## [Prompt]
Could you write the entries out again, exactly as they are?

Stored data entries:
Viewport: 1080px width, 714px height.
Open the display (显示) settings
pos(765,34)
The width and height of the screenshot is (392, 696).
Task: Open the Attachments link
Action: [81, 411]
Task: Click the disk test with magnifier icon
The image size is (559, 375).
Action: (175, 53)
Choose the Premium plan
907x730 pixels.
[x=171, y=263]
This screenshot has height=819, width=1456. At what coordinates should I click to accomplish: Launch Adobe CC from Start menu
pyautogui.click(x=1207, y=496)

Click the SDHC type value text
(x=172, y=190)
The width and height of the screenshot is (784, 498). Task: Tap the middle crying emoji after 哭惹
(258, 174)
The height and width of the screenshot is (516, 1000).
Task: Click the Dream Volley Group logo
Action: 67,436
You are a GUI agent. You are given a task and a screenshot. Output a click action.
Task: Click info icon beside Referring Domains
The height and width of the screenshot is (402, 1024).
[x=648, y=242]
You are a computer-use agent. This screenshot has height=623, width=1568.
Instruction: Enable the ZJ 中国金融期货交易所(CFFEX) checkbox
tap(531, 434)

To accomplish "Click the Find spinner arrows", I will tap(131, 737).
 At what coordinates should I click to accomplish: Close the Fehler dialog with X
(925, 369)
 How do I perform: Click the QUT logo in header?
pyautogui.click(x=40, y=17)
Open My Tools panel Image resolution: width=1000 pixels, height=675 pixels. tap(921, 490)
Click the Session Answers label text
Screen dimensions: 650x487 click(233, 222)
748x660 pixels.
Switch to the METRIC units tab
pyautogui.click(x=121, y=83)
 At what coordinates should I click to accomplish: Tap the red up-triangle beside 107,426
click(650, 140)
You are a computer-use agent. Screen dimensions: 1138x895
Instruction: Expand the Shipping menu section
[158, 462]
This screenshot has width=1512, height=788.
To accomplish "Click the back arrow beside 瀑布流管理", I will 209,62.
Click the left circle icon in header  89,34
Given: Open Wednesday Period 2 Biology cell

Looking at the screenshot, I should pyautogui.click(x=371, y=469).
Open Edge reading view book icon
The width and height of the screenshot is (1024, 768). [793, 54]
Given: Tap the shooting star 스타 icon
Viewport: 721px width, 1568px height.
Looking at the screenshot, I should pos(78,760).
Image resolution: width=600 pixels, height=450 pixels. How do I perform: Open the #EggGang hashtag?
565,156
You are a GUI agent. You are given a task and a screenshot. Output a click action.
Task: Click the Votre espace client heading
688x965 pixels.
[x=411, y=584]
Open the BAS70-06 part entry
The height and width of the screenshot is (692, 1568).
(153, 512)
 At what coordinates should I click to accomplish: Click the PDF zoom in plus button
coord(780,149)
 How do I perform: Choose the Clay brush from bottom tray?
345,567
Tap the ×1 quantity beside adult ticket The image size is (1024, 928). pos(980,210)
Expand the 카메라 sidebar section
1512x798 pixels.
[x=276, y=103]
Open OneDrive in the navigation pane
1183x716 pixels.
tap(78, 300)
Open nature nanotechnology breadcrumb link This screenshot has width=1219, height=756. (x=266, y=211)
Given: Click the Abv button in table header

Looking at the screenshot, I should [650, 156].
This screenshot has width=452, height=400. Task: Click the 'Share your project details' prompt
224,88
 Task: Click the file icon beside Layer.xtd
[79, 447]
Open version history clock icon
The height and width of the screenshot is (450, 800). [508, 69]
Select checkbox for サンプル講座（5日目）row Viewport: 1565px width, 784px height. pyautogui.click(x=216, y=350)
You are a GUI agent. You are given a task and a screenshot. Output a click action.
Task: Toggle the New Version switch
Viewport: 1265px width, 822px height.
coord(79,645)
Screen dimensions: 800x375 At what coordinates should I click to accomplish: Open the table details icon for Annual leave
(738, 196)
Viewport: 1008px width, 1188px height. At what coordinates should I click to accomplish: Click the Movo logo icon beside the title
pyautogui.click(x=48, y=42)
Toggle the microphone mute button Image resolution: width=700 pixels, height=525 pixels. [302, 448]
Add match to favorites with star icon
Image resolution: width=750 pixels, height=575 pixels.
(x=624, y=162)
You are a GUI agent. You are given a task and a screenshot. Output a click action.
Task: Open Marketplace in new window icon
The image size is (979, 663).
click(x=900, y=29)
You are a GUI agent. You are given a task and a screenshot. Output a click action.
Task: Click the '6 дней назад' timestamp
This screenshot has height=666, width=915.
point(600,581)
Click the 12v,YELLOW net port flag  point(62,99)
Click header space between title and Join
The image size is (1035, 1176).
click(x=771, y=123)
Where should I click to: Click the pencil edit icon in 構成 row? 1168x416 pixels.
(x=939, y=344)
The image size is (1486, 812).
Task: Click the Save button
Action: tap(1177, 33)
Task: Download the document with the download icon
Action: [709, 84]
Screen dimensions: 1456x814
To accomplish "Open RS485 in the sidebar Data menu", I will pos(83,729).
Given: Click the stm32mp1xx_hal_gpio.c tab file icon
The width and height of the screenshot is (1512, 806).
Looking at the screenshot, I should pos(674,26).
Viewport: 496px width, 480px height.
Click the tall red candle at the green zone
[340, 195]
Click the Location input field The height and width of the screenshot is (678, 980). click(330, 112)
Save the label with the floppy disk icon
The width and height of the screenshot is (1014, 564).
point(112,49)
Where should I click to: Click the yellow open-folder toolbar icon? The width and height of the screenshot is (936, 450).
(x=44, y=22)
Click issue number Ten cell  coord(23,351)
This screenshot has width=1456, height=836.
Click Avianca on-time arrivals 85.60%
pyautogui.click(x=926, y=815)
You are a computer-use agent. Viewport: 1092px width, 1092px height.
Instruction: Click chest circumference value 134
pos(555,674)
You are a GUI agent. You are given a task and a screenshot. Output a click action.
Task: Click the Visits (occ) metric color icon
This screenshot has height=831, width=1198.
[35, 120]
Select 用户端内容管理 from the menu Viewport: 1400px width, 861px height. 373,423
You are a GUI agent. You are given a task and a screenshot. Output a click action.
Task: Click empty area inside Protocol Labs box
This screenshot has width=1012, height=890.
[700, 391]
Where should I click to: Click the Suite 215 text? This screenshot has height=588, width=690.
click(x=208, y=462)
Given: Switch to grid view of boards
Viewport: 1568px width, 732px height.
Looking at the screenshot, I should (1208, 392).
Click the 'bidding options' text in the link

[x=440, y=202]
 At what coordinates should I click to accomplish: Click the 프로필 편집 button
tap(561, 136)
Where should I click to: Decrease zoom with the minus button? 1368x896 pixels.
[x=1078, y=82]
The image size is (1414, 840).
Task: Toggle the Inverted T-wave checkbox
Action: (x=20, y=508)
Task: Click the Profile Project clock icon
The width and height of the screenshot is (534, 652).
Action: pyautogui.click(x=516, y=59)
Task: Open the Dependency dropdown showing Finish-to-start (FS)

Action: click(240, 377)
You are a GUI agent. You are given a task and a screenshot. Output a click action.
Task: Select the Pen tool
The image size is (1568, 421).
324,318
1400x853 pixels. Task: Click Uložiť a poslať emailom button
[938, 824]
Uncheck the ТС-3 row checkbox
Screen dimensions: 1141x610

## [Response box]
Viewport: 1080px width, 714px height.
Open the display (显示) settings
pos(765,34)
The width and height of the screenshot is (392, 696).
Task: Open the Attachments link
Action: [81, 411]
Task: Click the disk test with magnifier icon
The image size is (559, 375).
Action: (175, 53)
Choose the Premium plan
907x730 pixels.
[x=171, y=263]
This screenshot has height=819, width=1456. At what coordinates should I click to accomplish: Launch Adobe CC from Start menu
pyautogui.click(x=1207, y=496)

Click the SDHC type value text
(x=172, y=190)
The width and height of the screenshot is (784, 498). Task: Tap the middle crying emoji after 哭惹
(258, 174)
The height and width of the screenshot is (516, 1000).
Task: Click the Dream Volley Group logo
Action: 67,436
You are a GUI agent. You are given a task and a screenshot. Output a click action.
Task: Click info icon beside Referring Domains
The height and width of the screenshot is (402, 1024).
[x=648, y=242]
You are a computer-use agent. This screenshot has height=623, width=1568.
Instruction: Enable the ZJ 中国金融期货交易所(CFFEX) checkbox
tap(531, 434)

To accomplish "Click the Find spinner arrows", I will tap(131, 737).
 At what coordinates should I click to accomplish: Close the Fehler dialog with X
(925, 369)
 How do I perform: Click the QUT logo in header?
pyautogui.click(x=40, y=17)
Open My Tools panel Image resolution: width=1000 pixels, height=675 pixels. tap(921, 490)
Click the Session Answers label text
Screen dimensions: 650x487 click(233, 222)
748x660 pixels.
Switch to the METRIC units tab
pyautogui.click(x=121, y=83)
 At what coordinates should I click to accomplish: Tap the red up-triangle beside 107,426
click(650, 140)
You are a computer-use agent. Screen dimensions: 1138x895
Instruction: Expand the Shipping menu section
[158, 462]
This screenshot has width=1512, height=788.
To accomplish "Click the back arrow beside 瀑布流管理", I will 209,62.
Click the left circle icon in header  89,34
Given: Open Wednesday Period 2 Biology cell

Looking at the screenshot, I should pyautogui.click(x=371, y=469).
Open Edge reading view book icon
The width and height of the screenshot is (1024, 768). [793, 54]
Given: Tap the shooting star 스타 icon
Viewport: 721px width, 1568px height.
Looking at the screenshot, I should pos(78,760).
Image resolution: width=600 pixels, height=450 pixels. How do I perform: Open the #EggGang hashtag?
565,156
You are a GUI agent. You are given a task and a screenshot. Output a click action.
Task: Click the Votre espace client heading
688x965 pixels.
[x=411, y=584]
Open the BAS70-06 part entry
The height and width of the screenshot is (692, 1568).
(153, 512)
 At what coordinates should I click to accomplish: Click the PDF zoom in plus button
coord(780,149)
 How do I perform: Choose the Clay brush from bottom tray?
345,567
Tap the ×1 quantity beside adult ticket The image size is (1024, 928). pos(980,210)
Expand the 카메라 sidebar section
1512x798 pixels.
[x=276, y=103]
Open OneDrive in the navigation pane
1183x716 pixels.
tap(78, 300)
Open nature nanotechnology breadcrumb link This screenshot has width=1219, height=756. (x=266, y=211)
Given: Click the Abv button in table header

Looking at the screenshot, I should [650, 156].
This screenshot has width=452, height=400. Task: Click the 'Share your project details' prompt
224,88
 Task: Click the file icon beside Layer.xtd
[79, 447]
Open version history clock icon
The height and width of the screenshot is (450, 800). [508, 69]
Select checkbox for サンプル講座（5日目）row Viewport: 1565px width, 784px height. pyautogui.click(x=216, y=350)
You are a GUI agent. You are given a task and a screenshot. Output a click action.
Task: Toggle the New Version switch
Viewport: 1265px width, 822px height.
coord(79,645)
Screen dimensions: 800x375 At what coordinates should I click to accomplish: Open the table details icon for Annual leave
(738, 196)
Viewport: 1008px width, 1188px height. At what coordinates should I click to accomplish: Click the Movo logo icon beside the title
pyautogui.click(x=48, y=42)
Toggle the microphone mute button Image resolution: width=700 pixels, height=525 pixels. [302, 448]
Add match to favorites with star icon
Image resolution: width=750 pixels, height=575 pixels.
(x=624, y=162)
You are a GUI agent. You are given a task and a screenshot. Output a click action.
Task: Open Marketplace in new window icon
The image size is (979, 663).
click(x=900, y=29)
You are a GUI agent. You are given a task and a screenshot. Output a click action.
Task: Click the '6 дней назад' timestamp
This screenshot has height=666, width=915.
point(600,581)
Click the 12v,YELLOW net port flag  point(62,99)
Click header space between title and Join
The image size is (1035, 1176).
click(x=771, y=123)
Where should I click to: Click the pencil edit icon in 構成 row? 1168x416 pixels.
(x=939, y=344)
The image size is (1486, 812).
Task: Click the Save button
Action: tap(1177, 33)
Task: Download the document with the download icon
Action: [709, 84]
Screen dimensions: 1456x814
To accomplish "Open RS485 in the sidebar Data menu", I will pos(83,729).
Given: Click the stm32mp1xx_hal_gpio.c tab file icon
The width and height of the screenshot is (1512, 806).
Looking at the screenshot, I should pos(674,26).
Viewport: 496px width, 480px height.
Click the tall red candle at the green zone
[340, 195]
Click the Location input field The height and width of the screenshot is (678, 980). click(330, 112)
Save the label with the floppy disk icon
The width and height of the screenshot is (1014, 564).
point(112,49)
Where should I click to: Click the yellow open-folder toolbar icon? The width and height of the screenshot is (936, 450).
(x=44, y=22)
Click issue number Ten cell  coord(23,351)
This screenshot has width=1456, height=836.
Click Avianca on-time arrivals 85.60%
pyautogui.click(x=926, y=815)
You are a computer-use agent. Viewport: 1092px width, 1092px height.
Instruction: Click chest circumference value 134
pos(555,674)
You are a GUI agent. You are given a task and a screenshot. Output a click action.
Task: Click the Visits (occ) metric color icon
This screenshot has height=831, width=1198.
[35, 120]
Select 用户端内容管理 from the menu Viewport: 1400px width, 861px height. 373,423
You are a GUI agent. You are given a task and a screenshot. Output a click action.
Task: Click empty area inside Protocol Labs box
This screenshot has width=1012, height=890.
[700, 391]
Where should I click to: Click the Suite 215 text? This screenshot has height=588, width=690.
click(x=208, y=462)
Given: Switch to grid view of boards
Viewport: 1568px width, 732px height.
Looking at the screenshot, I should (1208, 392).
Click the 'bidding options' text in the link

[x=440, y=202]
 At what coordinates should I click to accomplish: Click the 프로필 편집 button
tap(561, 136)
Where should I click to: Decrease zoom with the minus button? 1368x896 pixels.
[x=1078, y=82]
The image size is (1414, 840).
Task: Toggle the Inverted T-wave checkbox
Action: (x=20, y=508)
Task: Click the Profile Project clock icon
The width and height of the screenshot is (534, 652).
Action: pyautogui.click(x=516, y=59)
Task: Open the Dependency dropdown showing Finish-to-start (FS)

Action: click(240, 377)
You are a GUI agent. You are given a task and a screenshot. Output a click action.
Task: Select the Pen tool
The image size is (1568, 421).
324,318
1400x853 pixels. Task: Click Uložiť a poslať emailom button
[938, 824]
Uncheck the ТС-3 row checkbox
Screen dimensions: 1141x610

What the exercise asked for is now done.